Turchia e Unione europea si trovano quindi dalla stessa parte nella questione ucraina, il che rende Ankara un attore con cui Bruxelles deve ancora una volta relazionarsi nella risoluzione di un conflitto che interessa il vicinato europeo.
«L’Ucraina ha una lunga tradizione di politica estera multi-vettoriale. Ampliare le aree di cooperazione con la Turchia o agire in maniera più incisiva a livello diplomatico non comporta una minore implicazione nei rapporti con l’Unione. Inoltre la presenza turca è utile all’Unione: Ankara e Bruxelles hanno gli stessi obiettivi, entrambi criticano l’annessione della Crimea e appoggiano l’Ucraina», dice Tafuro Ambrosetti.
Eppure l’Unione europea potrebbe fare di più usando a suo vantaggio il Nord Stream 2, il gasdotto che collega Russia e Germania, «ma gli interessi economici tedeschi impediscono che si usi lo stop al progetto come ritorsione nei confronti di una escalation militare in Ucraina da parte della Russia.

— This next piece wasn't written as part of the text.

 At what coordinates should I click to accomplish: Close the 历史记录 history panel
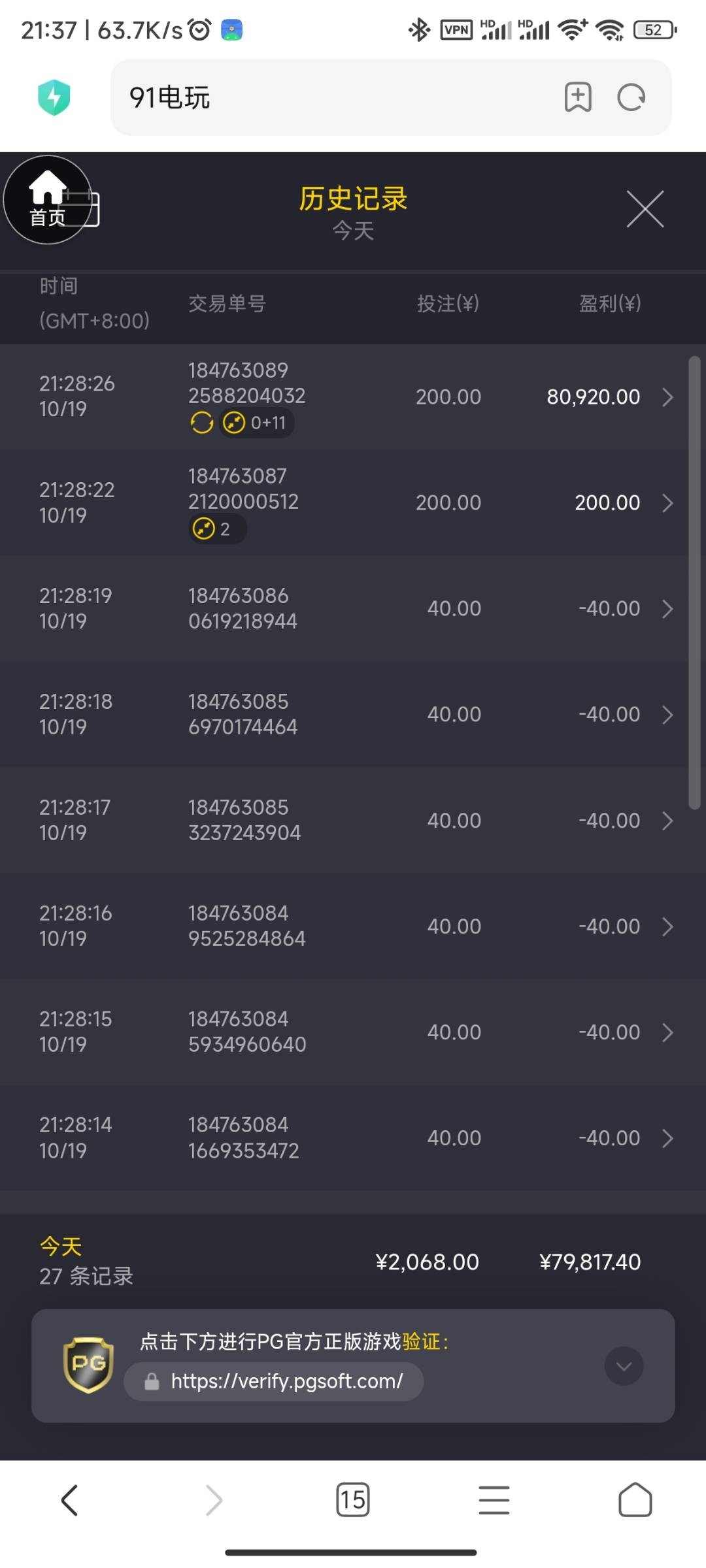point(645,209)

L’Unione però ha dato un segnale forte attraverso le sanzioni, che hanno messo d’accordo Paesi con interessi molto diversi come Italia e Polonia. Quello che chiede Kiev è l’impegno dell’Unione ad accettarla come Stato membro e a dargli lo status di candidato, ma è molto difficile che ciò accada».
Come spiega Tafuro Ambrosetti, da una parte c’è la questione dell’enlargement fatigue e dell’avversione di alcuni Stati europei all’adesione dell’Ucraina; dall’altra bisogna considerare che ci sono Paesi dei Balcani occidentali o la stessa Turchia che sono molto più avanti nel processo di adesione all’Ue e che non accetterebbero un trattamento di favore verso Kiev.

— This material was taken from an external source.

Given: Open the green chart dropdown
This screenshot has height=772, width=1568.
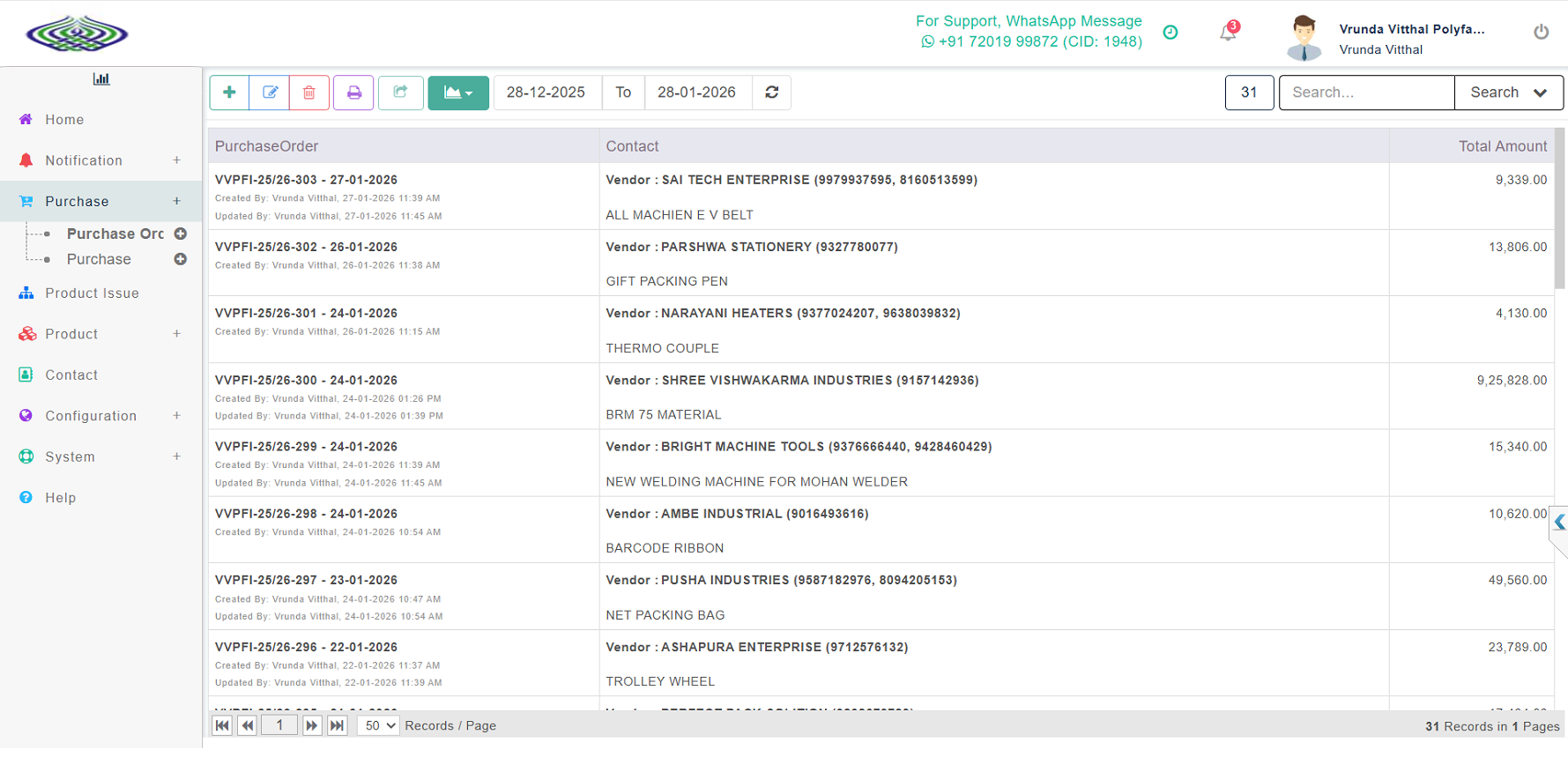Looking at the screenshot, I should coord(458,93).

«Una scelta simile – spiega la ricercatrice Ispi – sarebbe molto forte a livello strategico-politico, ma avrebbe importanti ripercussioni sulla politica di allargamento».
Diverso invece il margine di azione della Turchia nella questione ucraina. «Ankara è contemporaneamente membro della Nato e alleata della Russia, con cui è riuscita sempre a trovare di risolvere le divergenze in maniera pragmatica. C’è un’importante dualità nella politica estera turca».
Alla base della collaborazione tra Russia e Turchia vi è un pragmatismo e una malleabilità dati dal tipo di regime autoritario che vige in entrambi i Paesi e che l’Unione, invece, non può permettersi. «Bruxelles ha una visione post moderna basata su determinati principi che non le permette di avere la stessa libertà di Mosca e Ankara nel formulare la propria politica estera. Per questo motivo si muove in maniera molto più lenta e meno coordinata», dice Tafuro Ambrosetti.
L’interessamento turco verso l’Ucraina ha diverse ragioni. Prima di tutto, spiega la ricercatrice, l’annessione della Crimea nel 2014 ha permesso alla Russia di avere accesso al mar Nero, minando così la strategia di sicurezza messa in campo dalla Turchia, che è intimorita dal rinvigorimento della flotta russa ai suoi confini.
In secondo luogo, Mosca porta avanti una politica persecutoria nei confronti della popolazione tartara presente in Crimea e la cui protezione è un elemento fondamentale per Ankara. In ultimo, grazie alla sua proiezione in Ucraina, la Turchia può presentarsi come partner utile a Stati Uniti e Unione, bilanciando così i suoi rapporti con la Russia.